Exercícios de aplicação –
(1) Enumere, sem repetições, os nomes de todos os autores que publicam no tópico sobre propagação de corais na universidade.
(2) Devolva, sem qualquer alteração, o trecho do tópico sobre propagação de corais na universidade que vai de "isto foi dito" a "para tentarem saber.".

Excerto da página –
⁂

# AQUARIOFILIA MARINHA > Técnicas de Reprodução e Propagação >  propagaçao na universidade

## Cesar Pinto

boas
em converça com um amigo fiquei a saber que a universidade de biologia no algarve vai-se iniciar nos estudos, propagaçao dos corais, e para poderem rentabilizar os gastos vao vender corais ao publico a preços inferiores ao que estamos abituados.
parece que já teem grande parte dos tanques montados, e das estruturas de apoio a estes estudos.
isto foi dito ao meu amigo ( funcionario de uma loja de aquariofilia) pelo dono da empresa que montou os sistemas ( tanques )
já alguem houvio falar sobre isto?
teem alguma ideia do que poderá ser?
alguem consegue confirmar se realmente é verdade?
visto haver biologos por aqui poderam ter conhecimentos para tentarem saber.

----------


## Rogerio Miguel Gomes

Oi Cesar.

Vou tentar saber mais a cerca deste assunto já que dou-me bem com o Rui da Biotopo azul a loja perto da minha casa e ele até vem cá a minha casa amanha conheçer o meu sistema.
Vou-lhe perguntar a cerca disto já que ele se formou lá e vai lá com muita regularidade e de certeza deve saber de alguma coisa.

Um abraço Rogério. :SbSourire19:

----------


## Rogerio Miguel Gomes

> em converça com um amigo fiquei a saber que a universidade de biologia no algarve vai-se iniciar nos estudos, propagaçao dos corais, e para poderem rentabilizar os gastos vao vender corais ao publico a preços inferiores ao que estamos abituados.


Oi Cesar.

Não é bem assim  :yb668:  
Vai haver sim uma propagação de corais mas para lhe retirar algo das suas células "insimas" ou algo parecido  :Admirado:  para estudo.
Pode haver um exedente sim mas será trocado ou vendido a um retalhista ,já que é uma instituição estatal não pode vender ao publico directamente sem uma licença para o efeito.

Este é um exelente projecto para ser acompanhado aqui pelo nosso forum já que tem tudo a haver do que se fala aqui.
Era bom que o companheiro Juca ou o Pedro Nuno Ferreira falasem com alguém da faculdade para partilhar algumas expriencias "as que não forem secretas é claro". :SbSourire2:  

Um abraço Rogério. :SbSourire19:

----------


## Cesar Pinto

boas rogério
desde já agradeço o teu interesse, afinal tenho alguma rasao pena nao ser tudo como pensava mas já é bom haver uns estudos a este nivel no nosso pais, e como tu disseste seria bom se podesse haver alguma partilha de experiencias de parte a parte ( reefforum ; universidade ) .

----------


## Tiago Sousa

Caso consiga entrar na faculdade o ano que vem, eu desvendo os segredos todos deles.  :Coradoeolhos:   :Coradoeolhos:  

Portanto desejem-me sorte. loooool

Abraço

----------

⁂

Secção de dados –
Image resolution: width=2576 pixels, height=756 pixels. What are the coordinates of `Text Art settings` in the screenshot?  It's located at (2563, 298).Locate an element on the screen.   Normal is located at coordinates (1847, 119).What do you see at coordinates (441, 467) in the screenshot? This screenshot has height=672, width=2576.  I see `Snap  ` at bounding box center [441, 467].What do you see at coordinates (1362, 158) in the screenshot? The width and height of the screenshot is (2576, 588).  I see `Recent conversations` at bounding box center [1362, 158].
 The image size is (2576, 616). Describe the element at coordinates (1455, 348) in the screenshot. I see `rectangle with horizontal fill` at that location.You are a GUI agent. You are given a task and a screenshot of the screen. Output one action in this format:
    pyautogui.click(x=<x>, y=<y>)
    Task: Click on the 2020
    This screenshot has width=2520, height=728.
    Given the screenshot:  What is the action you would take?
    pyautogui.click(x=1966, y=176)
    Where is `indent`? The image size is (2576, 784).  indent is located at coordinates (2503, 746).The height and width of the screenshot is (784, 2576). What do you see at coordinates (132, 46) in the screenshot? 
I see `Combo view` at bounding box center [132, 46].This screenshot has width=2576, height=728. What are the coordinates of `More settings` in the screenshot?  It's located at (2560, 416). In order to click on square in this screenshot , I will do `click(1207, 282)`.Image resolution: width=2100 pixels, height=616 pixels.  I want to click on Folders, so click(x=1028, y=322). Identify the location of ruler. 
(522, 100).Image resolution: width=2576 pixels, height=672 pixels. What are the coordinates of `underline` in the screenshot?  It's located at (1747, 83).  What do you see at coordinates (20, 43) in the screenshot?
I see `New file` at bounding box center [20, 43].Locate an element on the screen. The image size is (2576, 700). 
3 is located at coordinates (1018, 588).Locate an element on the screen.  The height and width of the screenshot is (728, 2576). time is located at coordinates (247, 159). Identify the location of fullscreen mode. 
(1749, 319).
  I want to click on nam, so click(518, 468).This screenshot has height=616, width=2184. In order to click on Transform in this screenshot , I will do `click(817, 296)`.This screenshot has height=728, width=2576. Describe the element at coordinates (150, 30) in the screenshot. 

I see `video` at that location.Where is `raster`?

⁂

Respostas por tarefa –
(1)
Cesar Pinto
Rogerio Miguel Gomes
Tiago Sousa

(2)
isto foi dito ao meu amigo ( funcionario de uma loja de aquariofilia) pelo dono da empresa que montou os sistemas ( tanques )
já alguem houvio falar sobre isto?
teem alguma ideia do que poderá ser?
alguem consegue confirmar se realmente é verdade?
visto haver biologos por aqui poderam ter conhecimentos para tentarem saber.